Sotheby’s is selling more than 160 letters between the couple, written over 20 years. Gabriel Heaton, a specialist in books and manuscripts at the auction house, said the letters in their scope and scale provided what “must surely be an unmatchable record of the life of the author as his fortunes changed”.

They also provide insight into the rise of Bond. Heaton said it was no coincidence that Fleming wrote his first Bond novel, Casino Royale, in the year of his marriage.

It was “both as an outlet for his libido and imagination, and also in an attempt to make money for a woman who was used to being unthinkingly rich”.

Ann Fleming, née Charteris, was born into the aristocracy and married wealthy men. Her first husband was Shane O’Neill, the 3rd Baron O’Neill. After his death in military action in 1944, she married the newspaper magnate Esmond Harmsworth, the 2nd Viscount Rothermere.

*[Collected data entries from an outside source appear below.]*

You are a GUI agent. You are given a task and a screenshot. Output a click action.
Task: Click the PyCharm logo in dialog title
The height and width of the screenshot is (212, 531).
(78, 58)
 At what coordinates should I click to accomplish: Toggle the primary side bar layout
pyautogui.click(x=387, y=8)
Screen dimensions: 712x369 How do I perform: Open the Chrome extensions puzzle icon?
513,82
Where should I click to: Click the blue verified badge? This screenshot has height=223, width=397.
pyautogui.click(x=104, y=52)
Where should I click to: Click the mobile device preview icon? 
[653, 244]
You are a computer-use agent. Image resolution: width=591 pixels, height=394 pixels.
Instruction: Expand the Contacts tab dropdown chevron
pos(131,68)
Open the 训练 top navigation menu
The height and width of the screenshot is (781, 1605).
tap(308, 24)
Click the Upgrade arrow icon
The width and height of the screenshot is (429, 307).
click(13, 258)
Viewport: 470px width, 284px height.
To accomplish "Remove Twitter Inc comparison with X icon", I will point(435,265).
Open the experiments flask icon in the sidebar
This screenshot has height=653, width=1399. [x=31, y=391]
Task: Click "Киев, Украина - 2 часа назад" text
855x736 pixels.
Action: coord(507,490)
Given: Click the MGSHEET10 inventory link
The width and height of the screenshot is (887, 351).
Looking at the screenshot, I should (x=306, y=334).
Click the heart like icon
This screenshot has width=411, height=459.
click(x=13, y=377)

During both marriages she and Fleming were lovers, an intense relationship that had sado-masochistic elements. “I long for you even if you whip me because I love being hurt by you and kissed afterwards,” Ann once wrote to Fleming.

In 1948 Ann became pregnant with Fleming’s child, a girl who was a month premature and lived only eight hours. The collection includes a number of sad and gentle letters written by Fleming on Gleneagles stationery shortly after he played golf with Rothermere, the cuckolded husband.

In one letter he writes: “I have nothing to say to comfort you. After all this travail and pain it is bitter. I can only send you my arms and my love and all my prayers.”

Fleming had numerous flings and affairs with other women and when the couple finally married in 1952 that was never likely to stop.

Ann once wrote to him: “You mention ‘bad old bachelor days’ – the only person you stopped sleeping with when they ceased was me!”

A letter from Fleming written on British Overseas Airways Corporation stationery reads: “In the present twilight, we are hurting each other to an extent that makes life hardly bearable.”

Heaton said the letters were packed with stories of high society, travel, love of nature and gossip.

“They are quite something, it has been a real treat,” he said. “They are an extraordinary read because Ian Fleming is pretty much incapable of writing a dull sentence.”

Fleming wrote all of the Bond novels at GoldenEye, his house in Jamaica, a place visited by many of Ann’s remarkable circle of friends. The artist Lucian Freud, for example, and the Labour leader Hugh Gaitskell, with whom she had a long affair.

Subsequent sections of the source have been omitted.